Jakarta (ANTARA News) - Sarung, kain yang dililit di bagian pinggang, seakan meningkat gengsinya kala Presiden Joko Widodo mengenakan pada kunjungan kerja beberapa waktu lalu.

Perancang busana Sizzy Matindas menyebut bukan tak mungkin mengenakan sarung atau busana bermaterial sarung menjadi tren mode layaknya kemeja putih atau jaket bomber yang pernah Jokowi kenakan.

"Dia itu trendsetter lho. Saat mengenakan kemeja putih, orang-orang juga mengenakan baju serupa. Dia kembali pakai peci, semua juga memakainya. Dia berbatik, semua orang booming mengenakan batik. Sekarang sarung," kata Sizzy.

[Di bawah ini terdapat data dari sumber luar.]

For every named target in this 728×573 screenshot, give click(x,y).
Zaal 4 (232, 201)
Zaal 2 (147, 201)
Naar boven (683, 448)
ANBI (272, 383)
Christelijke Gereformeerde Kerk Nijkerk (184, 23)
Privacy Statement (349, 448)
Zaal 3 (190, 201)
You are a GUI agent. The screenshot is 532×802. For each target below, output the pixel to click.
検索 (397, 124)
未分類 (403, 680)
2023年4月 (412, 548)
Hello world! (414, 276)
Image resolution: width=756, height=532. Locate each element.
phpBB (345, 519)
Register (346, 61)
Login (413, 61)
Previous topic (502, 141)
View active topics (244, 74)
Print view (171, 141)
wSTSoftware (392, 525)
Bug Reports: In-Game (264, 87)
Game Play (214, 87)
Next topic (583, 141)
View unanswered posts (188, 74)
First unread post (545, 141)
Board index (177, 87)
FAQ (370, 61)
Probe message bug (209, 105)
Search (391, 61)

Dia mengatakan, mengenakan sarung seperti yang dicontohkan Jokowi telah mengangkat kembali budaya yang telah masyarakat Indonesia miliki sejak lama.

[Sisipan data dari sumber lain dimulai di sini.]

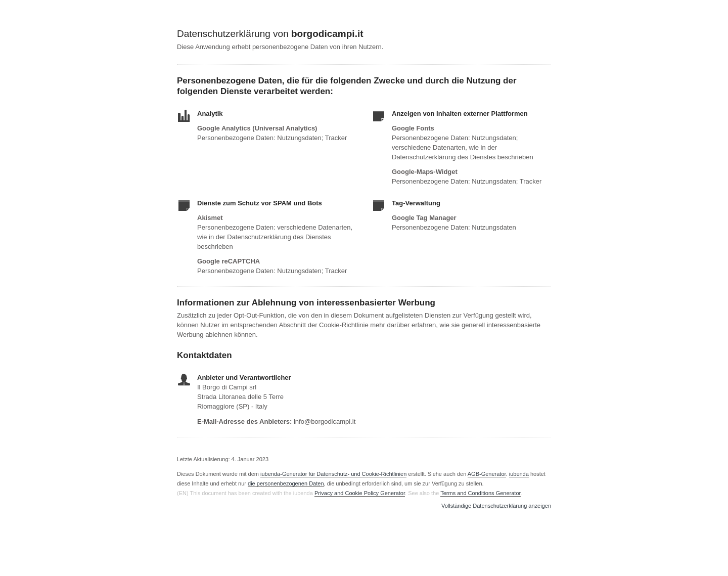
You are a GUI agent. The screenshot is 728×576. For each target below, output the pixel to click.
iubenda (519, 474)
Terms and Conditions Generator (480, 493)
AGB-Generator (487, 474)
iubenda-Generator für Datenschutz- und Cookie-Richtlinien (333, 474)
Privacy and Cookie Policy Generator (359, 493)
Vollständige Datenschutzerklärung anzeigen (496, 506)
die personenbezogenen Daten (286, 483)
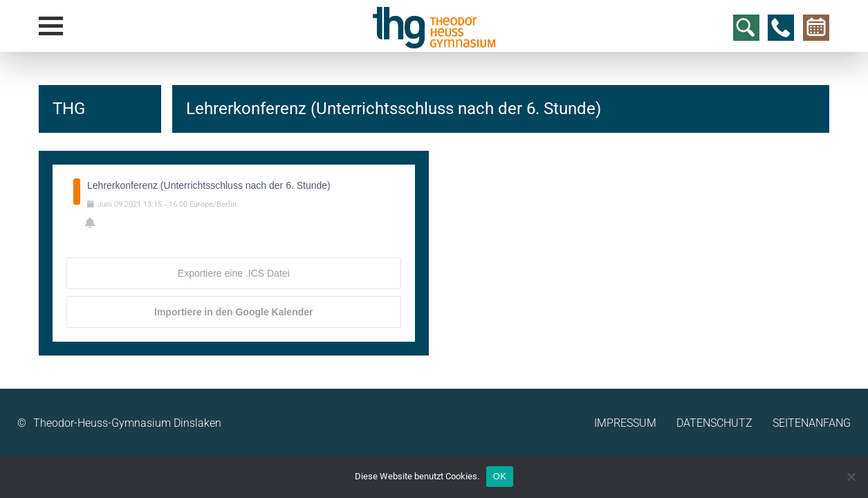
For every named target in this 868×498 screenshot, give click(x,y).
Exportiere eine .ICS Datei (234, 273)
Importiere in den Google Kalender (233, 312)
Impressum (625, 423)
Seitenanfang (811, 423)
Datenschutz (714, 423)
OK (499, 476)
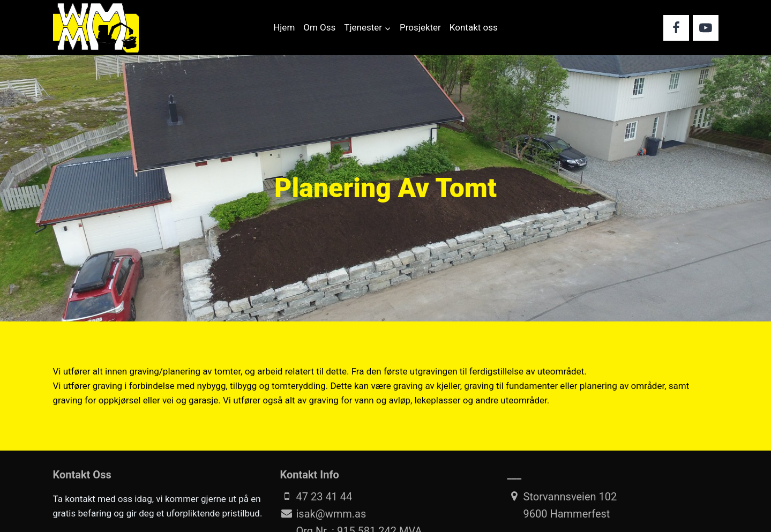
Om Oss (319, 27)
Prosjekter (420, 27)
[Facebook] (676, 28)
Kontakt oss (474, 27)
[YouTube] (706, 28)
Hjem (284, 27)
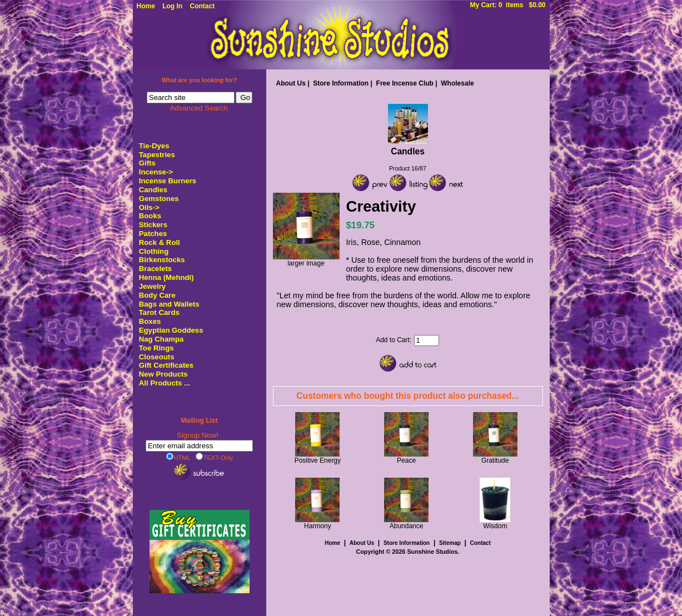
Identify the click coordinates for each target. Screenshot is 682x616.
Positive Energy (317, 460)
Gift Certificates (166, 365)
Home (146, 6)
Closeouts (157, 357)
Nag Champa (161, 339)
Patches (153, 233)
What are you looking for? (200, 80)
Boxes (150, 321)
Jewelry (152, 286)
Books (150, 216)
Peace (406, 460)
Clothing (153, 251)
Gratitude (495, 460)
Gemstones (159, 198)
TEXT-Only (215, 457)
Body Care (157, 295)
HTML (178, 457)
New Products (163, 374)
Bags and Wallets (169, 304)
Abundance (406, 526)
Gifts (147, 163)
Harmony (317, 526)
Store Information (341, 83)
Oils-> (149, 207)
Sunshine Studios (432, 552)
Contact (202, 6)
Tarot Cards (159, 312)
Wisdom (495, 526)
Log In (172, 6)
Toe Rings (156, 348)
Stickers (153, 224)
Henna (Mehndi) (166, 277)
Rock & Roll (160, 242)
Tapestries (157, 154)
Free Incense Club (405, 83)
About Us (291, 83)
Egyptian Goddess (171, 330)
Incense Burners (167, 181)
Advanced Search (199, 108)
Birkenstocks (162, 259)
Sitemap (450, 543)
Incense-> (156, 172)
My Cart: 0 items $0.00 (507, 5)
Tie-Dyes (154, 146)
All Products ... (165, 383)
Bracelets (155, 268)
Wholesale (457, 83)
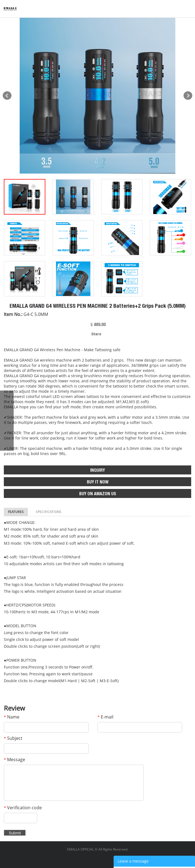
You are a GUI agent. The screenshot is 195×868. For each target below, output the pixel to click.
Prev (7, 96)
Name (11, 717)
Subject (13, 738)
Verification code (23, 808)
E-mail (105, 717)
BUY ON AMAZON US (98, 494)
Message (14, 760)
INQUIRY (97, 471)
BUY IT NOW (98, 483)
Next (188, 96)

"Sejak dulu orang-orang Indonesia sudah memakai sarung. Yang sudah terbiasa pakai sarung merasa 'Presiden saja pakai sarung, kenapa kita enggak'. Dia mengangkat kembali sesuatu yang sebenarnya orang Indonesia sudah miliki," tutur dia.

"Kepala negara yang mengenakan itu membuat kita menyadari seperti itulah budaya kita. Kita sebelumnya memang mengenakan itu, lalu presiden kita mengenakannya juga, muncul rasa bangga," sambung Sizzy.

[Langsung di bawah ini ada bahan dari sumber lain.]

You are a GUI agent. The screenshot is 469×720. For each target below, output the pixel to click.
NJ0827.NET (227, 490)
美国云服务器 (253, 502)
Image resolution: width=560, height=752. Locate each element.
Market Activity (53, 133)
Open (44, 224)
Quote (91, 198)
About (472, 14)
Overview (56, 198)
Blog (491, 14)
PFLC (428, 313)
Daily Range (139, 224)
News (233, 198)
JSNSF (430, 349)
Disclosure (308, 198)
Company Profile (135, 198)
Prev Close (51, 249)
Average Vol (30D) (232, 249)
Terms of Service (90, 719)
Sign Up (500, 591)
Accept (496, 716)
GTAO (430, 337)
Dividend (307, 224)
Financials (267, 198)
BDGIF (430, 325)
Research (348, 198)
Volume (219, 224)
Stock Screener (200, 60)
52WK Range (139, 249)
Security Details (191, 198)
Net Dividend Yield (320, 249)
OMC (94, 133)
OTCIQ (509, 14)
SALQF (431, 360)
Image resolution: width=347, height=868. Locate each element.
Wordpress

Lalu, sebenarnya kapan penggunaan sarung marak dalam masyarakat Indonesia? Budayawan Yahya Adi Saputra mengungkapkan, tradisi bersarung salah satunya berawal dari kebiasaan orang-orang tradisionalis atau kaum sarungan di wilayah Jawa.

Dalam bukunya, "Abangan, Santri, Priyayi dalam Masyarakat Jawa", antropolog Cliffort Geertz menyebutkan kaum santri identik dengan pelaksanaan ritual-ritual pokok agama Islam.

"Orang-orang tradisionalis disebut kaum sarungan. Jelas ini mengacu kepada ormas Nahdlatul Ulama (NU) yang dalam kesehariannya menggunakan sarung. Buku Cliffort Gertz (1950-an) jelas membahas ini," kata dia.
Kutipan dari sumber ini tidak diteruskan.